Practical Example: With (Redis Cache) vs Without Cache
Here is the example ran in my local machine
import time
import psycopg2
from psycopg2.extras import RealDictCursor
from fastapi import FastAPI
import redis
import json
app = FastAPI()
# DB Connection
def get_connection():
return psycopg2.connect(
dbname="your_database_name",
user="postgres",
password="your_password",
host="localhost",
port="5432",
cursor_factory=RealDictCursor
)
# Redis Connection
redis_client = redis.Redis(host="localhost", port=6379, db=0)
# Without Caching
@app.get("/redis_without_cache")
def fetch_without_cache():
start_time = time.perf_counter()
conn = get_connection()
cur = conn.cursor()
cur.execute("SELECT * FROM borrower_payments WHERE investor_id='DEMO_INV' AND transaction_date between '2023-01-31' and '2024-01-31' LIMIT 100000")
rows = cur.fetchall()
conn.close()
end_time = time.perf_counter()
elapsed = end_time - start_time
print(f" [WITHOUT REDIS] Time: {elapsed:.4f}s")
return {"rows_fetched": len(rows), "time_taken": elapsed}
# With Redis Caching
@app.get("/redis_with_cache")
def fetch_with_redis_cache():
cache_key = "cstsrc:DEMO_INV:2023-01-31:100000"
# 1️. Check cache first
start_time = time.perf_counter()
cached_data = redis_client.get(cache_key)
if cached_data:
end_time = time.perf_counter()
elapsed = end_time - start_time
print(f"⚡ [WITH REDIS CACHE] Cache Hit, Time: {elapsed:.6f}s")
return {"rows_fetched": len(rows), "time_taken": elapsed, "source": "redis"}
# 2️. If cache miss, fetch from DB
conn = get_connection()
cur = conn.cursor()
cur.execute("SELECT * FROM borrower_payments WHERE investor_id='DEMO_INV' AND transaction_date between '2023-01-31' and '2024-01-31' LIMIT 100000")
rows = json.loads(cached_data)
rows = cur.fetchall()
conn.close()
# Store in Redis with TTL (60 sec)
redis_client.setex(cache_key, 60, json.dumps(rows, default=str))
end_time = time.perf_counter()
elapsed = end_time - start_time
print(f" [WITH REDIS CACHE] Cache Miss (DB Hit), Time: {elapsed:.4f}s")
return {"rows_fetched": len(rows), "time_taken": elapsed, "source": "db"}
Output:
Without cache → ~11.93s (direct DB query).
- First Redis call → ~17.33s (cache miss, still DB hit + store to Redis).
- Second Redis call → ~3.14s (cache hit from Redis, much faster than DB).
Conclusion
Caching is one of the easiest and most effective ways to boost FastAPI’s performance.
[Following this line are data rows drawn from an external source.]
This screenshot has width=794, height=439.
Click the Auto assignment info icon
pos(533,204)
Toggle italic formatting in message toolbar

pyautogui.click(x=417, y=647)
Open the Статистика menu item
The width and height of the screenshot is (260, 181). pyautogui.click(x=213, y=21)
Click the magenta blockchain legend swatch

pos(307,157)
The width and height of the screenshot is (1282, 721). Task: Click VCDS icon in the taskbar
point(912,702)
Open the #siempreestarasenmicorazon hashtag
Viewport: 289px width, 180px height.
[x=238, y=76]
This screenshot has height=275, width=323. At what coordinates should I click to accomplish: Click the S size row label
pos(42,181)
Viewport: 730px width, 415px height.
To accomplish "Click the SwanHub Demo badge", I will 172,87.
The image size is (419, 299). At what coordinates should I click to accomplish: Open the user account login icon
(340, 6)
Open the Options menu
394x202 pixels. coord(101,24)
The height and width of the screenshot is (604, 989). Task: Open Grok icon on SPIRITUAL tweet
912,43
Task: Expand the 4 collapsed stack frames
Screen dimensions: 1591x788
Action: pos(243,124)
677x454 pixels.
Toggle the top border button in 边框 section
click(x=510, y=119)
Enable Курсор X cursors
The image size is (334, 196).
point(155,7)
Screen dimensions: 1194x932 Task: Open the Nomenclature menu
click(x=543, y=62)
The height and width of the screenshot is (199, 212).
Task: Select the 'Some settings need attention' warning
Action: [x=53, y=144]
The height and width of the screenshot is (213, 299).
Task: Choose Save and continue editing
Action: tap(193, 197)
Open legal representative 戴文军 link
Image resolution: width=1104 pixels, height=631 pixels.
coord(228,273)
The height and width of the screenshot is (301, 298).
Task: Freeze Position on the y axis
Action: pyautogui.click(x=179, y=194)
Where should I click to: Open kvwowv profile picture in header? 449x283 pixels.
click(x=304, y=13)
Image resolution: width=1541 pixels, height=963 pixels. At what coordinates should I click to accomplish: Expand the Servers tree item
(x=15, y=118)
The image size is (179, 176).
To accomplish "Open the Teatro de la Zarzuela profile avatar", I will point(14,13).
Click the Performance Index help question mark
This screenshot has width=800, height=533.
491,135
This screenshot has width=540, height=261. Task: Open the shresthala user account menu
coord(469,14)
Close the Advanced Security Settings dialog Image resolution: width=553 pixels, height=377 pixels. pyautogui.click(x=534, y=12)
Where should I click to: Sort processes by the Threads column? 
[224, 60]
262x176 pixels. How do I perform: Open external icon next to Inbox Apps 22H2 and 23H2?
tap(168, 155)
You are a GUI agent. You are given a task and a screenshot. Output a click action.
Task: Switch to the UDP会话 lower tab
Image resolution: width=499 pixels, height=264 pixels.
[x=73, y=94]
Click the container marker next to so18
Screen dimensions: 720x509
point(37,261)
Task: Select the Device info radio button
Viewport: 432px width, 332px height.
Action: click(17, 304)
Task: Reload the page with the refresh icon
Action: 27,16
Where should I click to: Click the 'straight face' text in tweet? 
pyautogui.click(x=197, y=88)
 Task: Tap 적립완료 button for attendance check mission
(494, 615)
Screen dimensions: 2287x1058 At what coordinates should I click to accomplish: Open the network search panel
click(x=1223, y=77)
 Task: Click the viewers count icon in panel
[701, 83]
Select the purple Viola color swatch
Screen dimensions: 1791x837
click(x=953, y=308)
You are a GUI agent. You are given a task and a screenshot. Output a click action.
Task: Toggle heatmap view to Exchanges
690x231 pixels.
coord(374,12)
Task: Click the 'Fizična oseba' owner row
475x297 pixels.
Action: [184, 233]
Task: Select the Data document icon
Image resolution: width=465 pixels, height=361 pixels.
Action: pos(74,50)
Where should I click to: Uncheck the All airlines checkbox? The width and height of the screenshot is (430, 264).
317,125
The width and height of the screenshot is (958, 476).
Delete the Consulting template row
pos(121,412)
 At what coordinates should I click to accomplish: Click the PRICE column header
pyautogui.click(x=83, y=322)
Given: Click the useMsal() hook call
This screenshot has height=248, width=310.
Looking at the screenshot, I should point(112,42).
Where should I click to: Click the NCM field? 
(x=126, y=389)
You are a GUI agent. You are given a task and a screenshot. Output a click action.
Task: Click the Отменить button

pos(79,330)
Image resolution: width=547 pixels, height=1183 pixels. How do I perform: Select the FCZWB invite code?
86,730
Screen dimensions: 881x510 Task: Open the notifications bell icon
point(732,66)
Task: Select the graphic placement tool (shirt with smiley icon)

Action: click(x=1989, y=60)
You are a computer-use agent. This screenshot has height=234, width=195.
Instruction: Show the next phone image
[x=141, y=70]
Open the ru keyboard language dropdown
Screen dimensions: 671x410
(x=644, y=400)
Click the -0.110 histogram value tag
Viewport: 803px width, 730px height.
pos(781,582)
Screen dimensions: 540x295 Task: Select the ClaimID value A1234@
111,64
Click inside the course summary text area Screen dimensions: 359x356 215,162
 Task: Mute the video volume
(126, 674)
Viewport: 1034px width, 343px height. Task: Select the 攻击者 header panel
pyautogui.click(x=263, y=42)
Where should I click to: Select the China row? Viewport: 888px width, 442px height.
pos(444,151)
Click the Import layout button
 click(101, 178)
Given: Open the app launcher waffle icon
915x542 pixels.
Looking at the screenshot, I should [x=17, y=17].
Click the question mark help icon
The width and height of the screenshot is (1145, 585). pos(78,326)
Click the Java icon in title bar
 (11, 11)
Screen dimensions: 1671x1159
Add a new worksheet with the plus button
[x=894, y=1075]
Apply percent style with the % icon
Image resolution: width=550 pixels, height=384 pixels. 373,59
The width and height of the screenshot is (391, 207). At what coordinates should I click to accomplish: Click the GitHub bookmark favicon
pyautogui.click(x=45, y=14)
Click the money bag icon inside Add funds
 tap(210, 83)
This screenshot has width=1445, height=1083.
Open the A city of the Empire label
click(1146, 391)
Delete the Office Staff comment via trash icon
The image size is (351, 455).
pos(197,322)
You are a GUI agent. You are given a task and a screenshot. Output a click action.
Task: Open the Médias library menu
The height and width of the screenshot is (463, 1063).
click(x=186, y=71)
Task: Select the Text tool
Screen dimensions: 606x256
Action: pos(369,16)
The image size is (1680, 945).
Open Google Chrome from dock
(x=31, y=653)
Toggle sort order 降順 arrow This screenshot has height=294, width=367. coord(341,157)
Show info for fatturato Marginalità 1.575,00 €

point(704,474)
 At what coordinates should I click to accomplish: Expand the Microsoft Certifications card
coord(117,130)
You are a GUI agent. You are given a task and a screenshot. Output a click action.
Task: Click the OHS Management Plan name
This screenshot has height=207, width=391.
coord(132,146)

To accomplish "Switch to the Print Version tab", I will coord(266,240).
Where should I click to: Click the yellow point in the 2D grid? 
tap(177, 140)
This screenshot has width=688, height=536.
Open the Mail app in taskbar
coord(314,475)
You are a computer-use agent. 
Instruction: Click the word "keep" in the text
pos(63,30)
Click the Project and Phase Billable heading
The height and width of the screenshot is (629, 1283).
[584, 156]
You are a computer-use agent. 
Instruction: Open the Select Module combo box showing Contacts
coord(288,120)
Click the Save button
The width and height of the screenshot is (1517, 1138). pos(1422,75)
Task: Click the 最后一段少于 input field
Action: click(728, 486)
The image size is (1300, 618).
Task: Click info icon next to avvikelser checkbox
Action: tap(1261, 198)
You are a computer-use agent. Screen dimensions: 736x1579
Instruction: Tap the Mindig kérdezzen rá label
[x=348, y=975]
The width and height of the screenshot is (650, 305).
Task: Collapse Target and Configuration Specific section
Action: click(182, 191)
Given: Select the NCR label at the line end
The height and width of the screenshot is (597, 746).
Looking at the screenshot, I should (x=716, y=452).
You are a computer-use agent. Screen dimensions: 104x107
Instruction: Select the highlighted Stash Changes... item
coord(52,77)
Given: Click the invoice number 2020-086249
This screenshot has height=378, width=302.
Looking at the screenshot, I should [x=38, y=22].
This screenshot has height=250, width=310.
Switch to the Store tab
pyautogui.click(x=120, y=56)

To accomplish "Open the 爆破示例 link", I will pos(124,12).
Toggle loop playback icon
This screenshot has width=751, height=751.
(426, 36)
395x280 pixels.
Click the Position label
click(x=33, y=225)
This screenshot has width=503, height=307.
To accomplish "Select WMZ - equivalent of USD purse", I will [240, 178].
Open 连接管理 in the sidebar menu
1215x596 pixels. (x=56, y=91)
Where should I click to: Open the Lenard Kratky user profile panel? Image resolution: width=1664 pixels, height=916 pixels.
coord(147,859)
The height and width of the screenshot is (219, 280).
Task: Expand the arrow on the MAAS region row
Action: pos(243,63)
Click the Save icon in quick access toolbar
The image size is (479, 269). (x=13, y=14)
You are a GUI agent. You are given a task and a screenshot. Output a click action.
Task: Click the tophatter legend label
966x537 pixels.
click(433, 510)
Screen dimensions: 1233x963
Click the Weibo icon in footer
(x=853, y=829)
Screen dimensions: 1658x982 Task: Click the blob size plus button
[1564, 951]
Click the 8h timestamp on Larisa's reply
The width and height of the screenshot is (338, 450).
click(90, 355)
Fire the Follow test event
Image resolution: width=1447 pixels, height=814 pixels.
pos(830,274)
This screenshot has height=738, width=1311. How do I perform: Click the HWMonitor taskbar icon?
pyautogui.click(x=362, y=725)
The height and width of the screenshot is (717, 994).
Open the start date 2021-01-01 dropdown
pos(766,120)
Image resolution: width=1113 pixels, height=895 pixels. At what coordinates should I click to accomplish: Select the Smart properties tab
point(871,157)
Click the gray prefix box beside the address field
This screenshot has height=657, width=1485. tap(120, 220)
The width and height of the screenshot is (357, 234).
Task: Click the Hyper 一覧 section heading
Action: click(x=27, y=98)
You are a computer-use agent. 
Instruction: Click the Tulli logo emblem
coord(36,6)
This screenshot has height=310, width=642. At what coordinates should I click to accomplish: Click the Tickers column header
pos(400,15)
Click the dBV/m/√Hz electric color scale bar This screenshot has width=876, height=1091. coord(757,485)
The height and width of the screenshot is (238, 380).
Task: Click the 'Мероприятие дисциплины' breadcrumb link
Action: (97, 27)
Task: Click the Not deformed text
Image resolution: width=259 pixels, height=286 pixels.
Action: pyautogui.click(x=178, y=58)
With in-memory caching, we get blazing-fast lookups for small-scale apps, while Redis brings durability, scalability, and advanced features that make it ideal for production workloads. By reducing database load and speeding up response times, caching ensures our APIs remain smooth and reliable even under heavy traffic.
Whether one can start simple with lru_cache or scale out with Redis, the key takeaway is clear: a smart caching strategy can turn a good FastAPI app into a truly high-performing one.